Das ganze Drama! Müßig stehen durfte niemand,

Und reden musst die Frau wie auch der Sklav.

Es sprach der Mann, die Jungfrau und das alte Weib!

 

Aischylos:

Schon dafür hättest du den Tod verdient!

 

Euripides:

Weil ich so demokratisch handelte,

Dass die Tragödie neue Hoffnung schöpft?

 

Aischylos:

Fast ausgezehrt hast du die Dramenkunst!

 

Euripides:

Dein Götterrülpsen wollt kein Mensch mehr hörn!

 

Aischylos:

Noch jüngst hat's Heiner Müller vorgeführt!

 

Dionysos:

Den lass! Sein göttlich Spiel ist wirklich neu!

 

Euripides:

Bei mir – hör zu!- das Volk zu sprechen lernte!

Was Bildung ist und wohlgesittet Reden

Lehrt ich dem Publikum; ich zeigte allen

Der Häuslichkeit Gebaren, Sitten auch.

Ein jeder kann so richten meine Kunst,

Kritik ist jedermann erlaubt! Ich hab

Verständnis nicht erschwert mit heil'gen Phrasen!

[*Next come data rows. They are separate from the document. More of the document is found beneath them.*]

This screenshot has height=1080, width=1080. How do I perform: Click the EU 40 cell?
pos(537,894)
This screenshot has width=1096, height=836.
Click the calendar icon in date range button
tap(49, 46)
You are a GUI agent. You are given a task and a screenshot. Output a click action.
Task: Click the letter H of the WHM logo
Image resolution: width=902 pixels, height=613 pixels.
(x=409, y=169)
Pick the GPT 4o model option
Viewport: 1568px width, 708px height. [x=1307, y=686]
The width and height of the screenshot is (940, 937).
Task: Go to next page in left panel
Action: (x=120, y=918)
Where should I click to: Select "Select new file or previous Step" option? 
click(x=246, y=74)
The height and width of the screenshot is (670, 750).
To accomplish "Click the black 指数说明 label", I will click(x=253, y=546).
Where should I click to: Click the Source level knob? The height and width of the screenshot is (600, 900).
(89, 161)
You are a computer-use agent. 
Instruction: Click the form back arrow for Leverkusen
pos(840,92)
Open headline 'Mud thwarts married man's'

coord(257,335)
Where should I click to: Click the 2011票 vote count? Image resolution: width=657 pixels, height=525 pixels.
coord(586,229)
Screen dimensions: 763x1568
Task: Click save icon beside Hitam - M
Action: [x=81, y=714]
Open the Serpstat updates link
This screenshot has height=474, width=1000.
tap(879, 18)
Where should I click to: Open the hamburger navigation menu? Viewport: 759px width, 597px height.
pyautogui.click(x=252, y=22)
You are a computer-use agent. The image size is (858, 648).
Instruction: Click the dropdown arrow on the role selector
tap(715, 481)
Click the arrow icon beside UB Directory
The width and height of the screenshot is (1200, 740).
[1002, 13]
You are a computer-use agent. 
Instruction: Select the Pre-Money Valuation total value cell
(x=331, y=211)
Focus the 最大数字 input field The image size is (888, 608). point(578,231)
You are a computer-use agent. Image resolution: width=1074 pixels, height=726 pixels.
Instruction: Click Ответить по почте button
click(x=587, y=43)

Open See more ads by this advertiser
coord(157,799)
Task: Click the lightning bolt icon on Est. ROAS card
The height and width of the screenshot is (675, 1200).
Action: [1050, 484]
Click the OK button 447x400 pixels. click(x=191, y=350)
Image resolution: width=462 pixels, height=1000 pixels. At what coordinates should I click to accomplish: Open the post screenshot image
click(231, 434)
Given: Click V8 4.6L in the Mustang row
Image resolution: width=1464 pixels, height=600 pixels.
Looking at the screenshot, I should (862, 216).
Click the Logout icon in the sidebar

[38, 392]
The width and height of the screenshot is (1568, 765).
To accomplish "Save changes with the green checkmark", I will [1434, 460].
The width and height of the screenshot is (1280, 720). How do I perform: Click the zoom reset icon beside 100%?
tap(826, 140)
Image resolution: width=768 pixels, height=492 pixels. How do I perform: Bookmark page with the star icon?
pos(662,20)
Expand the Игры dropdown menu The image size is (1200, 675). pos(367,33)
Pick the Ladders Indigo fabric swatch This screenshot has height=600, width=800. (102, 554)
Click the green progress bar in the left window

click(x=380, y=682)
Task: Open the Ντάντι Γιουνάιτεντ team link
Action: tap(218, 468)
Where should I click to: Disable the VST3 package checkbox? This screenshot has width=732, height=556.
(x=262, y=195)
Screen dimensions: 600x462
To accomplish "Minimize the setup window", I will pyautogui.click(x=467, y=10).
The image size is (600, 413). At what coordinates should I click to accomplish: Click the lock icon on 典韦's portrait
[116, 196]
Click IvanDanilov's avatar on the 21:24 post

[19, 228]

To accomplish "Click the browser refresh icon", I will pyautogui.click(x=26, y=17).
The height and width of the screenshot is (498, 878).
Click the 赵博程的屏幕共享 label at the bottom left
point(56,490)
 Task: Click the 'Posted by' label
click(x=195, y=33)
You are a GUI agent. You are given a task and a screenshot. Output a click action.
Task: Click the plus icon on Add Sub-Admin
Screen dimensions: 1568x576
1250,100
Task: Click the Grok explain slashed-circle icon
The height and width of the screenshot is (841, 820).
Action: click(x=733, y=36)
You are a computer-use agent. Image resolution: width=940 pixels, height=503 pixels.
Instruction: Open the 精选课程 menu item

Und meiner Schule Jünger leicht erkennt

Ein jeder. Seine Hageldonnerkerle,

Blitzwettereichenstammentwurzler schleudern

Mit hochtrabender Rede billigen Wortkram! Doch

Die Schüler meiner Kunst, Theramenes

Zum Beispiel

 

Dionysos:

Ja! Der Mann, ich muss gestehn,

Ist einer, fallen seine Würfel schlecht,

Der stets sich rauszuwinden und dem Glück

Ein wenig nachzuhelfen weiß.

 

Aischylos:

Morbid!

 

Euripides:

Das ist die Lebensart,

Die ich den Bürgern beigebracht,

Indem ich kluges Wägen, Denken,

Mit Scharfsinn nach dem Vorteil sehen

In meiner Kunst hab vorgeführt.

Jetzt denkt ein jeder rational,

Sein Haus und Hof und Vieh bereichert er,

Wie früher nie er trachten konnt.

Sorgsam, listig forscht er aus:

Wie steht's mit dem?

Wo krieg ich dies?

Was zahlst du mir, zahl ich dir das?

 

Dionysos:

So ist's! Der Bürger ward ein heller Kopf!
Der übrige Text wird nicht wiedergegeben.